14:35 PM, 26th November 2010, About 11 years ago 3
The new universal credit for housing costs may still leave private landlords out on a limb over rent payments.
The proposed new rules will replace local housing allowance with a housing cost element of the universal credit system.
But the outline proposals are not clear over who gets the payment – the landlord or the tenant.
Current rules let social housing landlords pick up the benefit direct, but private tenants are paid the cash rather than their landlords.
In many cases, this leads to rent arrears as the tenant does not pass the benefit on to the landlord.
Housing charities, like Shelter and Crisis, have added their voice to landlord protests about the current scheme and have called for the payment to be made direct to the landlord to avoid arrears building up.
How much housing credit landlords will receive is also a worry under the new proposals.

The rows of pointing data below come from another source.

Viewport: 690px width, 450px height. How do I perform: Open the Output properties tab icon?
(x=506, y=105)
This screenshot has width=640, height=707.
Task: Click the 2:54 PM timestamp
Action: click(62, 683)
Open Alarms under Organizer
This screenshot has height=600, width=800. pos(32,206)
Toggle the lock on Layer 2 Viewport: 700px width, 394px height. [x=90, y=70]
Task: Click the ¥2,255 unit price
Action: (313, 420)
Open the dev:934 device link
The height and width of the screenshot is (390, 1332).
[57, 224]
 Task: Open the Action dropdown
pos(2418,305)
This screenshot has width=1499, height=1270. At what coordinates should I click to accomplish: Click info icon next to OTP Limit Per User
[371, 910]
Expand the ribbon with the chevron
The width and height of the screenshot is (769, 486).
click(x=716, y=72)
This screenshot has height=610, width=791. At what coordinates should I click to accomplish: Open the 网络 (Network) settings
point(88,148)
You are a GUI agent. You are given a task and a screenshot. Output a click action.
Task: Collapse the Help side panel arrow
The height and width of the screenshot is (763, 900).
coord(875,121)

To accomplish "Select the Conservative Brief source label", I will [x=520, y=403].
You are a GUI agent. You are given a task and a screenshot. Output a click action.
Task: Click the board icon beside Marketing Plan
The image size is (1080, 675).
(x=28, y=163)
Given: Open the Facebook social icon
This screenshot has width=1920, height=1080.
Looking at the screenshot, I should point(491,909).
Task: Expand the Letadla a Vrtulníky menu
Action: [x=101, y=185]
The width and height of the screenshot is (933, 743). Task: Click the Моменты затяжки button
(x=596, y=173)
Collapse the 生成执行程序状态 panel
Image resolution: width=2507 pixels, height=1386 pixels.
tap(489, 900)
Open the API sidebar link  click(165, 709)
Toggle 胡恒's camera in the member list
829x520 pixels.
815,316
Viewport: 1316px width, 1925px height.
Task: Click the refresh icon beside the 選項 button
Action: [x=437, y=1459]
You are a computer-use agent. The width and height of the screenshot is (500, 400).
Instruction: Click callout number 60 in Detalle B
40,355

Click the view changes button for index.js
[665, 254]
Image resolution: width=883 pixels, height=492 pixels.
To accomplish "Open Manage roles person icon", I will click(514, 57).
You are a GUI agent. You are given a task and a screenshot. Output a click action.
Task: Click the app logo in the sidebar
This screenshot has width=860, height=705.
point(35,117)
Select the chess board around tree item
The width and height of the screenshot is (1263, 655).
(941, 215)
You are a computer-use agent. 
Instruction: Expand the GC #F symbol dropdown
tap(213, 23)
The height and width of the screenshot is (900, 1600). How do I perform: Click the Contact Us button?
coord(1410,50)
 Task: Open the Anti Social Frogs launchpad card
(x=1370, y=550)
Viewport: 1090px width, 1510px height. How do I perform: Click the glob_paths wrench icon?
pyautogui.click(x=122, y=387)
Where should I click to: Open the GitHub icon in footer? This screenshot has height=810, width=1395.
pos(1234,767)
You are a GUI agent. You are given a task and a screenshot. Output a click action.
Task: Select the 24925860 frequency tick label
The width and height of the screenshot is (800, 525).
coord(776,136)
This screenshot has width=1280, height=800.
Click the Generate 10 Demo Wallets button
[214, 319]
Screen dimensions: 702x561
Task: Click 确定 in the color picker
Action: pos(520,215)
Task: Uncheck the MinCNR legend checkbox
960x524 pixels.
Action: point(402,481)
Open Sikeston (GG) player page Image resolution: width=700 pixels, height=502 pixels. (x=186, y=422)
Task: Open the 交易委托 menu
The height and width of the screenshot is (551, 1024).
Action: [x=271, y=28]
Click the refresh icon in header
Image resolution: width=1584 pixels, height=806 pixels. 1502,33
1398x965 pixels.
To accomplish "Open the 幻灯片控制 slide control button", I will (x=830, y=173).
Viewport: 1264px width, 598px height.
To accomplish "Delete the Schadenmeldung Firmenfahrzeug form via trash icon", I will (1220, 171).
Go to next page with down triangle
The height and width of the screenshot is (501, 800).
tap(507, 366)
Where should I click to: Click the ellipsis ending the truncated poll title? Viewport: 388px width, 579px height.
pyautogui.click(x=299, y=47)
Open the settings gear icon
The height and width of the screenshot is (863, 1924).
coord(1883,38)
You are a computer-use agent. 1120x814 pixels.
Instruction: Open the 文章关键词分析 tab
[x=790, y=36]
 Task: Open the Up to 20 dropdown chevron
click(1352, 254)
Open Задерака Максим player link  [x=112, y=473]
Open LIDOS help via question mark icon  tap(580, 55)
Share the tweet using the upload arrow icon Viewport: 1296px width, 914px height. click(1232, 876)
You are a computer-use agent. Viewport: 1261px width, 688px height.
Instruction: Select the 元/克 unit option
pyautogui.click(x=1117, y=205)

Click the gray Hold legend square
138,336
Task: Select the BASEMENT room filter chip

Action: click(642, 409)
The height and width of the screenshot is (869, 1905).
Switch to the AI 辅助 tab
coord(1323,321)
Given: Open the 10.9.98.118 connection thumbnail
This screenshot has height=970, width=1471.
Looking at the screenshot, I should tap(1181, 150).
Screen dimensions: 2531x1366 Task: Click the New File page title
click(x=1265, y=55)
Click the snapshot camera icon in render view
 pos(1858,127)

The indications are housing cost payments will be capped at 80% of the market rents for comparable properties in a council area. If the tenant wants to live in a house where the rent is more than the 80% threshold, they will have to make the money up from their own funds.
The intention seems to be to level the costs of social housing with those of private tenants on housing benefits.
However, whether this will push rents down by linking them with housing benefit for the area or not remains to be seen.
Many landlords will probably consider maintaining rents at the same level to replace tenants on benefits with professional tenants who are forced to rent rather than buy because of the lack of mortgages.
The fear is this will create a demand for social housing from tenants on benefits that housing associations will not be able to meet and that private landlords will not want to house because they cannot afford the rents.
Landlords with tenants paying rent from benefits need to look at how universal credit will affect their cash flow – and consider credit control and rent insurance options that prevent the build of arrears problems.